Case Presentation: 68-year-old white female presented with upper respiratory tract symptoms which progressed to cough in 4 days and she was found to have a right lower lobe pneumonia. Her sputum culture revealed MSSA (Methicillin Susceptible Staphylococcus Aureus) and she was treated with ceftriaxone and azithromycin. But her pneumonia worsened and she developed parapneumonic effusion, hence antibiotics were escalated to Vancomycin and piperacillin tazobactam. Within 2 days of antibiotics, patient developed violaceous confluent and tender palpable purpura entire body, more on bilateral lower extremities, consistent with a vasculitis. Piperacillin- tazobactam was discontinued and she was initiated on oral prednisone 20 mg daily . Simultaneously her renal function worsened and she developed hematuria, nephrotic range proteinuria, oliguric acute renal failure, hence oral steroid was changed to pulse dose steroids. Her serological work up was unremarkable with negative ANCA, negative Anti-GBM and normal complements. Kidney biopsy showed diffuse endocapillary proliferative and exudative immune-complex GN with a few crescents with mesangial predominant IgA deposition. Patients rash improved with steroids, but renal function worsened to 4.7 mg/dl on steroids and patient continued to be oliguric. She was started on hemodialysis(HD), which improved the clinical condition and she was able to come off after few sessions of HD. Currently she follows up with outpatient nephrology, has Stage 4 kidney disease with proteinuria.
Discussion: Post infectious glomerulonephritis is mostly used synonymously with post streptococcal GN. It still holds good for children, however in adults staphylococcal glomerulonephritis is the more common cause. Cutaneous vasculitis can occur in patients with staphylococcus-associated glomerulonephritis, imitating IgA vasculitis (Henoch-Schönlein Purpura) or antineutrophil cytoplasmic autoantibody (ANCA)-associated vasculitis. Treatment focus on eradicating the infection, relieving symptoms, and controlling hypertension and edema. We do not use immunosuppressive therapy in these patients, which might explain the progression of renal disease in our patient despite being on steroids.

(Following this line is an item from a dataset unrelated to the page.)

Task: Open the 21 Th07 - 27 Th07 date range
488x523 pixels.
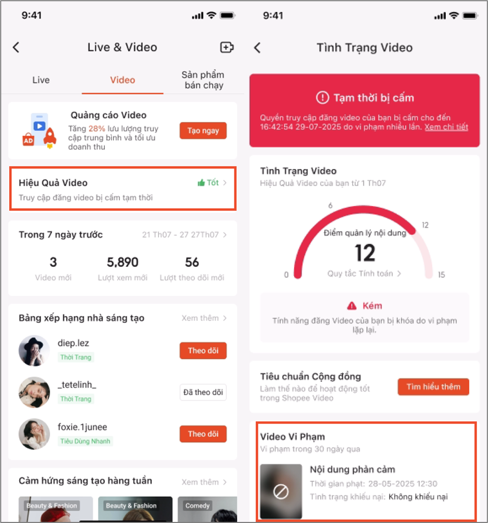Action: [184, 235]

Conclusions: Staphylococcal pneumonia is quite common cause of inpatient admission and patients with Staphylococcus-associated glomerulonephritis, particularly older adults , have a concurrent staphylococcal infection like our patient. .We presented a rare complication of staphylococcal pneumonia resulting in rapidly progressive glomerulonephritis (RPGN) and purpuric rash mimicking vasculitis. Prompt action and understanding this complication of Staphylococcal pneumonia will help us with early nephrology referral and HD.